Section 2930 read thus:

"If the importer, owner, agent, or consignee, of any merchandise shall be dissatisfied with the appraisement, and shall have complied with the foregoing requisitions, he may forth with give notice to the collector, in writing, of such dissatisfaction; on the receipt of which the collector shall select one discreet and experienced merchant to be associated with one of the general appraisers wherever practicable, or two discreet and experienced merchants, citizens of the United States, familiar with the character and value of the goods in question, to examine and appraise the same, agreeably to the foregoing provisions, and if they shall disagree, the collector shall decide between them, and the appraisement thus determined shall be final and be deemed to be the true value, and the duties shall be levied thereon accordingly. "

Page 155 U. S. 246

Sections 2907 and 2908 were repealed by the seventh section of the Act of March 3, 18803, which further declared:

"And hereafter none of the charges imposed by said section or any other provisions of existing law shall be estimated in ascertaining the value of goods to be imported, nor shall the value of the usual and necessary sacks, crates, boxes, or covering, of any kind be estimated as part of their value in determining the amount of duties for which they are liable."

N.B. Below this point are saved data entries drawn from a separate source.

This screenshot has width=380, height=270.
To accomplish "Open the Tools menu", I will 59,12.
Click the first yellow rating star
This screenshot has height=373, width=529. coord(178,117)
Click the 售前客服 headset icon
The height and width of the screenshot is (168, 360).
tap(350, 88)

22 Stat. 523, c. 121, § 7.

The ninth section of this act was as follows:

"SEC. 9. If upon the appraisal of imported goods, wares, and merchandise, it shall appear that the true and actual market value and wholesale price thereof, as provided by law, cannot be ascertained to the satisfaction of the appraiser, whether because such goods, wares, and merchandise be consigned for sale by the manufacturer abroad to his agent in the United States or for any other reason, it shall then be lawful to appraise the same by ascertaining the cost or value of the materials composing such merchandise at the time and place of manufacture, together with the expense of manufacturing, preparing, and putting up such merchandise for shipment, and in no case shall the value of such goods, wares, and merchandise be appraised at less than the total cost or value thus ascertained."

22 Stat. 525.

The action was tried before Judge Lacombe and a jury, and a verdict directed in favor of the collector. Judgment having been entered upon the verdict given in accordance with such direction, this writ of error was sued out. The opinion of the circuit judge is reported in 41 F. 879.

MR. CHIEF JUSTICE FULLER, after stating the facts in the foregoing language, delivered the opinion of the Court.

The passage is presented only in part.